→ **Excerpted data**:
^^^^^^^^^^^^^^^^

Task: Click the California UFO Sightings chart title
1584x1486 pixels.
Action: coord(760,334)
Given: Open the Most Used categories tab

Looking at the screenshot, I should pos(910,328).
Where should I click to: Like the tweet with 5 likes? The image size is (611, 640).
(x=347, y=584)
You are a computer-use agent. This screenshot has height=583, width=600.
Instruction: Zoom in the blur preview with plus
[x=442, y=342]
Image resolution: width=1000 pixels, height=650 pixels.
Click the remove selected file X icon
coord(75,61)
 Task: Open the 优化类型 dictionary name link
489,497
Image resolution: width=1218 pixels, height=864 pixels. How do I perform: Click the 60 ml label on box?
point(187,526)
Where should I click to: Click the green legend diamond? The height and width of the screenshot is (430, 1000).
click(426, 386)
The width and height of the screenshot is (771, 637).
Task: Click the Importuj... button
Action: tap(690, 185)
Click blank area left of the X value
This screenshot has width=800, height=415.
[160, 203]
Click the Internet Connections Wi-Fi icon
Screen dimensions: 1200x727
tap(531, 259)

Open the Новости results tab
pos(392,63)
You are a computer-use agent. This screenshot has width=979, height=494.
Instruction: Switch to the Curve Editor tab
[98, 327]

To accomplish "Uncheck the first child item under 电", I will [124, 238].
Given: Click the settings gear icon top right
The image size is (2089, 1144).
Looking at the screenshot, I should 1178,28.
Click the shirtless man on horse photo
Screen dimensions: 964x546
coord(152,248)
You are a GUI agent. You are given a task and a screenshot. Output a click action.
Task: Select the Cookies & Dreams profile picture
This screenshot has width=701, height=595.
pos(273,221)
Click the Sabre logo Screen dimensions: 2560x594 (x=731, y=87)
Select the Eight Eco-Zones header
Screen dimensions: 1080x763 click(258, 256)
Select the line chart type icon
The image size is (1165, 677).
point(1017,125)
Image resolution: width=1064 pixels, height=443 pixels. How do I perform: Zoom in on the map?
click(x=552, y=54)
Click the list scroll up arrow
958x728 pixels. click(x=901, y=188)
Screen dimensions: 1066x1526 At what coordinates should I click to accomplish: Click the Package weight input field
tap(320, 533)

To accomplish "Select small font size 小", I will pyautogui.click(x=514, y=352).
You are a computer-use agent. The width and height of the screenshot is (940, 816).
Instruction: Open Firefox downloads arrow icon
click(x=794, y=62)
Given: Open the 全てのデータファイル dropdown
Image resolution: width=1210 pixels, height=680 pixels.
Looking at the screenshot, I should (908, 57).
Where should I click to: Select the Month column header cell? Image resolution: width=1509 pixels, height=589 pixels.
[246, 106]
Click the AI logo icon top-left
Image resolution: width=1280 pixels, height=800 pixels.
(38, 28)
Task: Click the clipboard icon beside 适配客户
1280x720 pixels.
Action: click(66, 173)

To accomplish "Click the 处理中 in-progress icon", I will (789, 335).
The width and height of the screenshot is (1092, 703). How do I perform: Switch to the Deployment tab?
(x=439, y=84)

^^^^^^^^^^^^^^^^

→ **Work item**: Only those lines running from the one containing "Instruction: Open Firefox" through the last line of the data above are to be copied, exactly, with both ends included.

→ **Solution for this task**:
Instruction: Open Firefox downloads arrow icon
click(x=794, y=62)
Given: Open the 全てのデータファイル dropdown
Image resolution: width=1210 pixels, height=680 pixels.
Looking at the screenshot, I should (908, 57).
Where should I click to: Select the Month column header cell? Image resolution: width=1509 pixels, height=589 pixels.
[246, 106]
Click the AI logo icon top-left
Image resolution: width=1280 pixels, height=800 pixels.
(38, 28)
Task: Click the clipboard icon beside 适配客户
1280x720 pixels.
Action: click(66, 173)

To accomplish "Click the 处理中 in-progress icon", I will (789, 335).
The width and height of the screenshot is (1092, 703). How do I perform: Switch to the Deployment tab?
(x=439, y=84)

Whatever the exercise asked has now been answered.